In the military, spouses will often not report abuse for fear of their husband or wife losing their job and their income. Many military spouses don't know that federal law gives financial protection to the spouse if the member is discharged for an offense that involves abuse of the then-current spouse or a dependent child.
It doesn't matter if the discharge is a punitive discharge imposed by a court-martial or an administrative discharge initiated by the commander. The key is that the reason for the discharge must be for a "dependent abuse" offense.
Drunk in Love
Alcohol is often a precipitating factor in domestic violence. It's a huge pink elephant in the room that we often dance around.
It is easier to tell an abuser how abusive they are than to tell them how alcohol affects their judgment and impulse control.
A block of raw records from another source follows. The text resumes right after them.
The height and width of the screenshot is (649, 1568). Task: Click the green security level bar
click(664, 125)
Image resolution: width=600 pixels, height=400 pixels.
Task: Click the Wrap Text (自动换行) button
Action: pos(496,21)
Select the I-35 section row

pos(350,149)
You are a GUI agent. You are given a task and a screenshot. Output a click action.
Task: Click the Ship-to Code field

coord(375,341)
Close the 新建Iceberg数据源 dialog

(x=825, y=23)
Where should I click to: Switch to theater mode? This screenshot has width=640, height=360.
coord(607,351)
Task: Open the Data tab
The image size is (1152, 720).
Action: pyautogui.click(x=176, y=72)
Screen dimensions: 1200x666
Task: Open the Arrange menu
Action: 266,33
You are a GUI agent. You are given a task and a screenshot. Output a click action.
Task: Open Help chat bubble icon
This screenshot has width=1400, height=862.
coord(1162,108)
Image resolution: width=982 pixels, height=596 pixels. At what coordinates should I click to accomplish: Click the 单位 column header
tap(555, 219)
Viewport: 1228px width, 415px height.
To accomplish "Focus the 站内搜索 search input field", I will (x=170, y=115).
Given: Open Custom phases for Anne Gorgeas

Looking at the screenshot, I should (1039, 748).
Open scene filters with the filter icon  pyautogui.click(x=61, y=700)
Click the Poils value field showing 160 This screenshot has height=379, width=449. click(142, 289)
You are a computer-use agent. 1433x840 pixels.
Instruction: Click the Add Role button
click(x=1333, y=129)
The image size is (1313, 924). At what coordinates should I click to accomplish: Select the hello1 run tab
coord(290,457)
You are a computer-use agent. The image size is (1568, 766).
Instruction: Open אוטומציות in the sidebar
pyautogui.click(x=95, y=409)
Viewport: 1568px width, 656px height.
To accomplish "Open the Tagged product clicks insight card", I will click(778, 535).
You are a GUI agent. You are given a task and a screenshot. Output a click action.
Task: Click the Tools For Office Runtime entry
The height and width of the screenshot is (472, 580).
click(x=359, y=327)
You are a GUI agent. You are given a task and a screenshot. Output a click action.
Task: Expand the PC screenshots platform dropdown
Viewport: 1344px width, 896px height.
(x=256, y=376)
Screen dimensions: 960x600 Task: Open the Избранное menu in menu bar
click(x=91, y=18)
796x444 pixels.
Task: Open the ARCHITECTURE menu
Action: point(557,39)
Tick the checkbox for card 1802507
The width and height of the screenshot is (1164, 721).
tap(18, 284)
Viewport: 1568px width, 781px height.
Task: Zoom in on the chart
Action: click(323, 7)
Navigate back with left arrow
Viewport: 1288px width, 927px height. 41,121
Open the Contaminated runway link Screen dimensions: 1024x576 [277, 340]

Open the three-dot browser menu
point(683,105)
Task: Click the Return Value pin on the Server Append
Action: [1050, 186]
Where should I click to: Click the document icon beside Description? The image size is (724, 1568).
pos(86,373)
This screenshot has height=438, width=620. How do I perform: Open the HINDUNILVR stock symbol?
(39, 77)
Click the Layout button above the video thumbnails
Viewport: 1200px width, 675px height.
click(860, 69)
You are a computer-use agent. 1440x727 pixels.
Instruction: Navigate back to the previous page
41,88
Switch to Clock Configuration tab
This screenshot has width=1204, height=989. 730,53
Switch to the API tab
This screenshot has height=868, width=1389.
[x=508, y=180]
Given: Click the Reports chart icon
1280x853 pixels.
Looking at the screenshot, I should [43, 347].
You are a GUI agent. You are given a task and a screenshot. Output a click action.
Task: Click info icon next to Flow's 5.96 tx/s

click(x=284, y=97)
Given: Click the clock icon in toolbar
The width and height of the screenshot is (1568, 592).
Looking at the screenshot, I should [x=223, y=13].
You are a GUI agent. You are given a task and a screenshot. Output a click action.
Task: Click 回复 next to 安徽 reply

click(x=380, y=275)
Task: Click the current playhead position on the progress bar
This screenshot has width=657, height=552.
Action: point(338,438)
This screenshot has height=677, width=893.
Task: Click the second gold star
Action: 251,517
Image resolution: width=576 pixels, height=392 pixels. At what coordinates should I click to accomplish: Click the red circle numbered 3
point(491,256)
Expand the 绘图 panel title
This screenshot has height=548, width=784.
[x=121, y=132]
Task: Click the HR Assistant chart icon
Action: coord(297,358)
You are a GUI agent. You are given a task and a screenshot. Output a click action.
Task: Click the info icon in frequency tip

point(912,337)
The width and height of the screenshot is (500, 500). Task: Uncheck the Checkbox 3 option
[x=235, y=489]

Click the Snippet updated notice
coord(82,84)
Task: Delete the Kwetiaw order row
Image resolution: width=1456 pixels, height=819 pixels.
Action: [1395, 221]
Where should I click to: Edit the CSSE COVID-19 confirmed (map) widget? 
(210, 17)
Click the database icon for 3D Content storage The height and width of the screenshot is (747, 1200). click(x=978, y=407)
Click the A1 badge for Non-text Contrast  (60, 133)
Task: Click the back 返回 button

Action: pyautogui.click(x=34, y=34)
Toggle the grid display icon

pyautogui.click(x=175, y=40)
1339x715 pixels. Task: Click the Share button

Education and treatment of alcohol use and abuse would cause a staggering decrease in domestic violence.
High Blood Pressure
Anger and escalation is a major reason for incidences of domestic violence. Getting angrier and escalating the situation or working to remain calm in a stressful situation is a choice.
Careful attention should be given to help the person build self-monitoring skills to learn how to keep anger from escalating. They need to be taught to refrain from using physical or emotional abuse to help them feel stronger and in control while making their victim smaller and weaker.
Shedding Old Skin
Poor coping skills can lead to domestic violence. Each week, I work with service members with poor coping skills. They can't cope with military life and increased work responsibilities and obligations, financial hardships, child-rearing and other blended family issues, etc.
Poor coping skills can lead to domestic violence. Learning new coping skills will require one to shed old skin and their old ways of responding to a stressful situation -- e.g., hitting, slapping or berating a spouse or a child.
The Toothpaste Squeeze
Poor communication leads to domestic violence. Words are like toothpaste. Once you squeeze the toothpaste out of the tube, it's almost impossible to get the entire amount back inside.
Conversations that leave one person defensive and the other person angry can lead to swearing and hitting. This is never good. Learning good communication skills can stop an argument from turning violent.
Domestic violence can kill. No one deserves to be abused. It is very important to stamp out underlying factors that cause physical and emotional abuse.
Simply saying "real men don't hit women" or "real women don't hit men" has never stopped anyone from being abusive. Getting getting rid of the root causes of domestic violence will stop the abuse.